Саблин приходил к нам как будто без определенной цели, просто посидеть, поболтать, чаю напиться, отдохнуть. Это был человек среднего роста, крепкого сложения, красивой внешности, лет под тридцать, с правильными чертами лица, окладистой русой бородой, большими серыми глазами, несколько навыкате. Он тоже часто приносил нам нелегальную подпольную литературу. Раз как-то он спросил у меня, как понравилось мне одно стихотворение в какой-то книжке для народа. Со свойственной молодости откровенностью и безапелляционностью я ответила быстро и резко: «Совсем не нравится»; он удивленно и недоуменно посмотрел на меня и сказал улыбаясь: «Я прочитаю его вам». Я, конечно, выразила согласие. Он прочитал стихотворение с уменьем и выразительно, и в его чтении оно значительно выиграло, оно показалось мне иным и лучшим. Окончив чтение, он спросил меня опять с улыбкой: «А теперь понравилось вам?» Я ответила утвердительно. Потом только я узнала, что он был автором этих стихов и вообще считался поэтом и пописывал стихи. После этого он часто декламировал нам свои и чужие стихи. Одно его стихотворение врезалось мне в память. Это — «Малюта Скуратов»; не знаю, было ли оно напечатано, нам он читал его наизусть. Малюта Скуратов ожил и просит разрешения показать ему тюрьмы и узников; его проводят по камерам: тут идет ряд описаний жутких картин томящихся и мучимых в тюрьмах мужчин и женщин, стариков, юношей, девушек; страдания их разрывают сердце. По выходе из тюрьмы Малюта делает следующий вывод: настоящие пытки сильней и жесточе пыток времен Грозного, потому что тогда мучили только тело, теперь мучают и тело, и душу. Это стихотворение он продекламировал нам по настоятельной нашей просьбе. Он любил декламировать в полуосвещенной комнате, чтобы быть самому в тени. Читал он совершенно ровным, как будто однотонным голосом, без повышения и понижения, без пафоса, конечно, но тем не менее так выразительно и проникновенно и производил такое сильное впечатление, что помню еще и теперь, как у меня мороз пробегал по коже.
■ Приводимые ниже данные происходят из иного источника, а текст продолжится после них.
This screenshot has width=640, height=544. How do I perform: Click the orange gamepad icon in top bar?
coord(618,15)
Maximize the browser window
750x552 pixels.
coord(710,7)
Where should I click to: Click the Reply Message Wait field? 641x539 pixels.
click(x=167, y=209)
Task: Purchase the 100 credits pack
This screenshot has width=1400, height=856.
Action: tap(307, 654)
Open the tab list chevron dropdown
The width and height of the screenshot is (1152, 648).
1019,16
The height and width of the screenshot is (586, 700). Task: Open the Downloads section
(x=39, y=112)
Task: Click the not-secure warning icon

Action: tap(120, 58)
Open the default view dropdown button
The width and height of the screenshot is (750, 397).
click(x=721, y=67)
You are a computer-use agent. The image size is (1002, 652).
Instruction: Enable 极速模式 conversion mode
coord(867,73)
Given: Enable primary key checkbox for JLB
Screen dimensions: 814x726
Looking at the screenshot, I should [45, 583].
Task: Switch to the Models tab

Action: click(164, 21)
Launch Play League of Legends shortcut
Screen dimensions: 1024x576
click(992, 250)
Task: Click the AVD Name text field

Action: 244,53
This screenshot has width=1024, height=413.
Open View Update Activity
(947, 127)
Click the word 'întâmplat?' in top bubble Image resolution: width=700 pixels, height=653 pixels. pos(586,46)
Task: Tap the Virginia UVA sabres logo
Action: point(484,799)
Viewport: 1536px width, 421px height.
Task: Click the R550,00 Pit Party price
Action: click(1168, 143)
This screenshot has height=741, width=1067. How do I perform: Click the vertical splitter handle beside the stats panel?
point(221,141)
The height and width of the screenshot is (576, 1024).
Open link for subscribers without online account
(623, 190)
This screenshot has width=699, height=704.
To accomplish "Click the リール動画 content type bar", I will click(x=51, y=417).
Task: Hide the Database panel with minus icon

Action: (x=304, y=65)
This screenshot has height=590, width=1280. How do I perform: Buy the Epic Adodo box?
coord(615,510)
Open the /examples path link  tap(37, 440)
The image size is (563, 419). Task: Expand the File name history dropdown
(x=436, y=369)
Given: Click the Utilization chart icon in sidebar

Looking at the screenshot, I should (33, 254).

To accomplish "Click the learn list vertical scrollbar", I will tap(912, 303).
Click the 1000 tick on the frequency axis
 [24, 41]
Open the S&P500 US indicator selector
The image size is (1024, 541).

Мы знали, что в конце концов их ожидает, чему они себя посвятили, и, понятно, окружали их ореолом уважения и поклонения. Они сами тоже знали, каков будет их удел. Саблин говаривал, что он в руки полиции живым не отдастся. И это, как мы знаем, не было с его стороны фразой. Когда после 1 марта полиция нагрянула на конспиративную квартиру по Тележной ул., где жили Саблин с Гесей Гельфман, дверь их квартиры долго не открывалась, затем послышался выстрел. Когда открылась дверь и вошла полиция, она нашла Саблина мертвым, плавающим в своей собственной крови.

Желябова я видела только два раза в своей жизни в 1880 г., приблизительно за полгода до 1 марта. Я тогда жила в семейной квартире у своих подруг. У нас скрывался бежавший из Сольвычегодска сосланный туда в ссылку из Киева В. Серпинский, друг моего, детства, теперь покойный. К нему, собственно, и приходил Желябов. Я помню его сидящим в нейтральной комнате, в столовой, где стояло пианино; одна из подруг играла, а он под шумок этой музыки вел конспиративную беседу с Серпинским. Ни одно его изображение, ни одна фотография не дает верного представления о его внешности. Это был крепкий, хорошо сложенный, осанистый мужчина, высокого роста, с широким лицом, а не овальным и худым, каким он всюду рисуется, с темно-каштановыми волосами и такого же цвета окладистой бородой, с небольшими глубоко сидящими искрящими карими глазами, а может быть и серыми, показавшимися, вечером темными, одним словом, одно из славных русских лиц. На устах его была добродушная, снисходительная улыбка, и он обдавал нас ласковым взглядом. Потом от Серпинского я узнала, что он был вождем народовольцев.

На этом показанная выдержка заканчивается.